Solved – How to generate ROC curves for leave-one-out cross validation

cross-validationroc

When performing 5-fold cross-validation (for example), it is typical to compute a separate ROC curve for each of the 5 folds and often times a mean ROC curve with std. dev. shown as curve thickness.

However, for LOO cross-validation, where there is only a single test datapoint in each fold, it doesn't seem sensical to compute a ROC "curve" for this single datapoint.

I have been taking all of my test data points (along with their separately computed p-values) and pooling them into one large set to compute a single ROC curve, but is this the statistically kosher thing to do?
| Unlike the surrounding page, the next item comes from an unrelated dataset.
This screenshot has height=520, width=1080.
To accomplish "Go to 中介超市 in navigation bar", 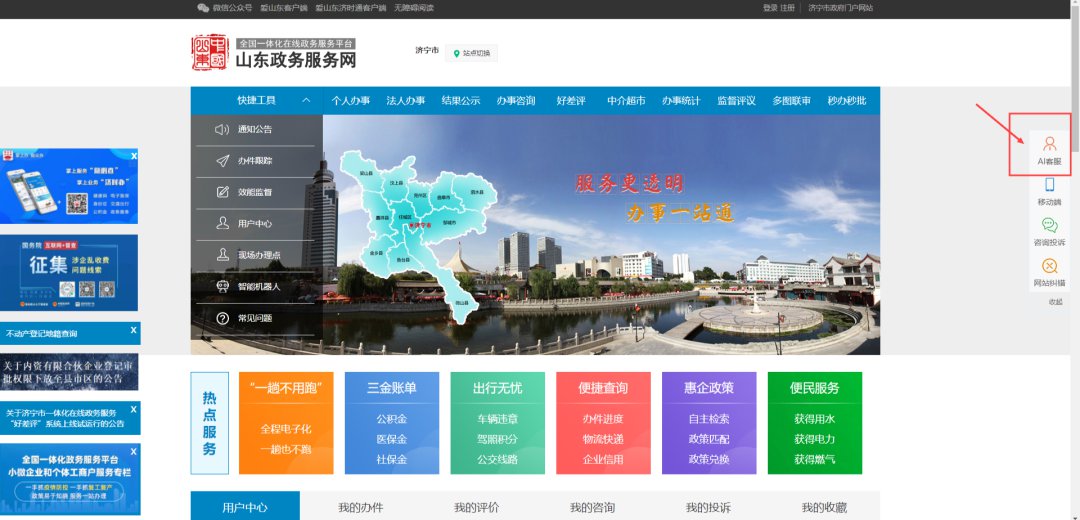I will (x=626, y=101).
What is the right way to apply ROC analysis when the number of data points in each fold is one (as in the case of LOO cross validation)?

Best Answer

If the classifier outputs probabilities, then combining all the test point outputs for a single ROC curve is appropriate. If not, then scale the output of the classifier in a manner that would make it directly comparable across classifiers. For example, say you are using Linear Discriminant Analysis. Train the classifier and then put the training data through the classifier. Learn two weights: a scale parameter $\sigma$ (the standard deviation of the classifier outputs, after subtracting the class means), and a shift parameter $\mu$ (the mean of the first class). Use these parameters to normalize the raw $r$ output of each LDA classifier via $n = (r-\mu)/\sigma$, and then you can create an ROC curve from the set of normalized outputs. This has the caveat that you are estimating more parameters, and thus the results may deviate slightly than if you'd constructed an ROC curve based on a separate test set.

If it is not possible to normalize classifier outputs or transform them to probabilities, then a ROC analysis based on LOO-CV is not appropriate.